#### Passage to read ####
Analysis of fimH gene sequences.

Upon receipt, sequences underwent a BLAST search (www.ncbi.nih.gov/blast) to confirm that they belonged to the fimH gene of E. coli and were then aligned with Geneious (version 4.8.3) software (Biomatters Ltd.) for DNA mutational pattern analysis. The fimH gene sequence of E. coli strain MG1655 was taken as the reference one (GeneID 948847). The silent and nonsilent mutations were transformed in a binary matrix of presence/absence of such point mutations, so as to have a comprehensive view of mutational patterns. We subaligned all 52 fimH sequences, plus those of strains MG1655 and LF82, according to status (CD, UC, control), phylogenetic group (A, B1, B2, D), and adhesion class (class 1 and class 2), performing various match-by-match analyses on subalignments.

(i) Mutational pattern analysis.

A nonsupervised method, agglomerative hierarchical clustering (AHC), was made to test the clustering behavior of the nucleotide and amino acid sequences of the 52 strains plus those of MG1655 and LF82. Dendrograms were generated on mean-centered and variance-scaled data by means of the partial least-squares discriminant analysis (PLS-DA) algorithm implemented in Simca-P+ software (Umetrics), taking into account Euclidean distances and the agglomeration method of Ward. PSL-DA is a regression analysis that correlates a number of variables x (point mutations) to a set of variables y (fimH sequences), obtaining the covariance between x and y. The PSL-DA approach creates a predictive model, validated through Fisher's test, useful to classify E. coli strains according to the mutational patterns in the fimH gene. The two-tailed χ² test was used to discover whether the distribution of E. coli strains differed between the clusters identified by the dendrogram. A P value of less than or equal to 0.05 was considered statistically significant.

(ii) Discrimination of nucleotides and amino acids.

PLS-DA was also used to find nucleotide and amino acid mutations that made a major contribution in dividing subalignments. Data were automatically mean centered and unit variance (UV) scaled by the statistical software. Each nucleotide mutation was hierarchically classified on the basis of a software-assigned variable importance (VIP) value. The variables with VIP values of >1 were chosen as being discriminatory.
#### Exercise data ####
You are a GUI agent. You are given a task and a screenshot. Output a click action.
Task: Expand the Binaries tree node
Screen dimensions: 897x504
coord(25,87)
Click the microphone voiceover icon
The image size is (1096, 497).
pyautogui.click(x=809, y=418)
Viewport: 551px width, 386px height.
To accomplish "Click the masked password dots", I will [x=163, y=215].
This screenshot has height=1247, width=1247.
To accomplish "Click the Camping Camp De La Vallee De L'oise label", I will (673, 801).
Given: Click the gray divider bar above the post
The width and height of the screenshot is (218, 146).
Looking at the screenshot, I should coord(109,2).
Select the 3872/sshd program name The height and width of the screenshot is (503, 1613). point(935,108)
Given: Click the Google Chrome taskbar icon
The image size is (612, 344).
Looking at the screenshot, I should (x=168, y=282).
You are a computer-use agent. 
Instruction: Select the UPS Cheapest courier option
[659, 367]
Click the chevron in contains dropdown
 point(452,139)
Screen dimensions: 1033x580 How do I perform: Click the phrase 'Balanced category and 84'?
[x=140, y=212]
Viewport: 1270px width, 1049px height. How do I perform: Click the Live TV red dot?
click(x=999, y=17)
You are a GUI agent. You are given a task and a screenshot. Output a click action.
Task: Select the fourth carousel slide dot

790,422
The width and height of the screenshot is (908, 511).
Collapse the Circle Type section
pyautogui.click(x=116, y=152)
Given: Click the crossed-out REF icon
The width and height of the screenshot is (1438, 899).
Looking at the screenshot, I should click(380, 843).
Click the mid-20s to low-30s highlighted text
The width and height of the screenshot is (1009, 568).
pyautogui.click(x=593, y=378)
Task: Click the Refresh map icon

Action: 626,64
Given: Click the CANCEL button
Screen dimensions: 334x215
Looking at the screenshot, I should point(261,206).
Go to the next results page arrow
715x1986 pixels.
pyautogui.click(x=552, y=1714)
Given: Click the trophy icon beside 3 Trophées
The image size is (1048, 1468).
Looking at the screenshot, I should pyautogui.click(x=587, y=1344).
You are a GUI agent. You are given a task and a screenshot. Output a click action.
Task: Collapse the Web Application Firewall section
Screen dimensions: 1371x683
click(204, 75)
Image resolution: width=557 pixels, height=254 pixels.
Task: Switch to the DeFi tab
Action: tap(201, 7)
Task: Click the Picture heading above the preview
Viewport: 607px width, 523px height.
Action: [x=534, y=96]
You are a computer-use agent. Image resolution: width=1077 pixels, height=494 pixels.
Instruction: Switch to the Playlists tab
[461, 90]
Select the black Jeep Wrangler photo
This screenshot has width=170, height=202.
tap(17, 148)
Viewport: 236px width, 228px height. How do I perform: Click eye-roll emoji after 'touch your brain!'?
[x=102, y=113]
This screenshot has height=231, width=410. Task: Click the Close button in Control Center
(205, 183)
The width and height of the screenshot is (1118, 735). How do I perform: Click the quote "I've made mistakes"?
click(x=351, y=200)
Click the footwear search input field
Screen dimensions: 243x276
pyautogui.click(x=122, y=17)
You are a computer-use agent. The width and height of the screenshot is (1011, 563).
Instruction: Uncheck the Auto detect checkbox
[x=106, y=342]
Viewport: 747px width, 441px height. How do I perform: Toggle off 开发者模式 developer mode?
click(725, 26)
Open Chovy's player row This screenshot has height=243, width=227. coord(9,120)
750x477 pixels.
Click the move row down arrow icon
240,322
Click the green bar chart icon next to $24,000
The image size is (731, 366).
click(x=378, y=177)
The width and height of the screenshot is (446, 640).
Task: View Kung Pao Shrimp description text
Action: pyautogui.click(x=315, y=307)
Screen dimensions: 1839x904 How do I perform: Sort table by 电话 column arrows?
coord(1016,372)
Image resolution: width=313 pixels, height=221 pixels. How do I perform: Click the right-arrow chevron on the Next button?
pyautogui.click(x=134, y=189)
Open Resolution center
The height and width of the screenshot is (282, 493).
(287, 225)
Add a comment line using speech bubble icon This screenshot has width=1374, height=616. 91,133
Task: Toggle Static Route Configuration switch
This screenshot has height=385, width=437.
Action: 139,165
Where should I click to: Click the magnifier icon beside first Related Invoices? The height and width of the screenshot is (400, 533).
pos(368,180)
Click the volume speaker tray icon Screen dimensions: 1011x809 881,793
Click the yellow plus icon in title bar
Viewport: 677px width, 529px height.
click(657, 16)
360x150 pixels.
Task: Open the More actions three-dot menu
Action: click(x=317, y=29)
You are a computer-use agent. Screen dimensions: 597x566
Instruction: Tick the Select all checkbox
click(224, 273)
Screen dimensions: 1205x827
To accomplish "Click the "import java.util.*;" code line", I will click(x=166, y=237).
####
Assignment A:
From the fimH gene sequence analysis passage, write out the portion starting with "Upon receipt, sequences" and going on through "analyses on subalignments.".
Assignment B:
According to the passage on fimH gene sequence analysis, which E. coli strain's fimH sequence was used as the reference?
Assignment C:
Proceed with the methods passage on fimH gene sequence analysis, picking up after its last sentence.

Written answer A:
Upon receipt, sequences underwent a BLAST search (www.ncbi.nih.gov/blast) to confirm that they belonged to the fimH gene of E. coli and were then aligned with Geneious (version 4.8.3) software (Biomatters Ltd.) for DNA mutational pattern analysis. The fimH gene sequence of E. coli strain MG1655 was taken as the reference one (GeneID 948847). The silent and nonsilent mutations were transformed in a binary matrix of presence/absence of such point mutations, so as to have a comprehensive view of mutational patterns. We subaligned all 52 fimH sequences, plus those of strains MG1655 and LF82, according to status (CD, UC, control), phylogenetic group (A, B1, B2, D), and adhesion class (class 1 and class 2), performing various match-by-match analyses on subalignments.

Written answer B:
Strain MG1655 (GeneID 948847).

Written answer C:
(iii) Transitions, transversions, and dN/dS ratio.

Calculation of transitions (AG/GA, CT/TC) and transversions was performed on each subalignment by means of the on-line software Los Alamos National Laboratory Highlighter tool (http://hcv.lanl.gov/content/sequence/HIGHLIGHT/highlighter.html), to visualize transition and transversion mutations in a set of nucleotide sequences that are aligned and in frame. Computation of silent (synonymous [dS]) and nonsilent (nonsynonymous [dN]) mutations, along with the dN/dS ratio, was performed on each subalignment by means of the online software Los Alamos National Laboratory SNAP tool (http://hcv.lanl.gov/content/sequence/SNAP/SNAP.html), useful to give a quantification of positive selection for pathoadaptive changes in the fimH gene. A dN/dS ratio of ≤1 indicates purifying or neutral selection favoring amino acid conservation, while a dN/dS ratio of >1 indicates positive selection favoring amino acid substitutions (20, 38). To assess differences between dN/dS ratios, a two-tailed t test was performed on means and standard deviations (SDs), and a P value of less than or equal to 0.05 was considered statistically significant.

(iv) Dice index.

The Dice similarity index (mean percent ± SD) was calculated within each subalignment to assess intersequence similarity by the formula (2nAB)/(nA + nB), where nA is the total number of nucleotide mutations in pattern A, nB is the total number of nucleotide mutations in pattern B, and nAB is the number of nucleotide mutations common to patterns A and B. Next, a mean intragroup Dice index was calculated in order to compare all patient groups. A two-tailed t test was performed to find differences, and a P value of ≤0.05 was considered statistically significant.

(v) Phylogenetic tree.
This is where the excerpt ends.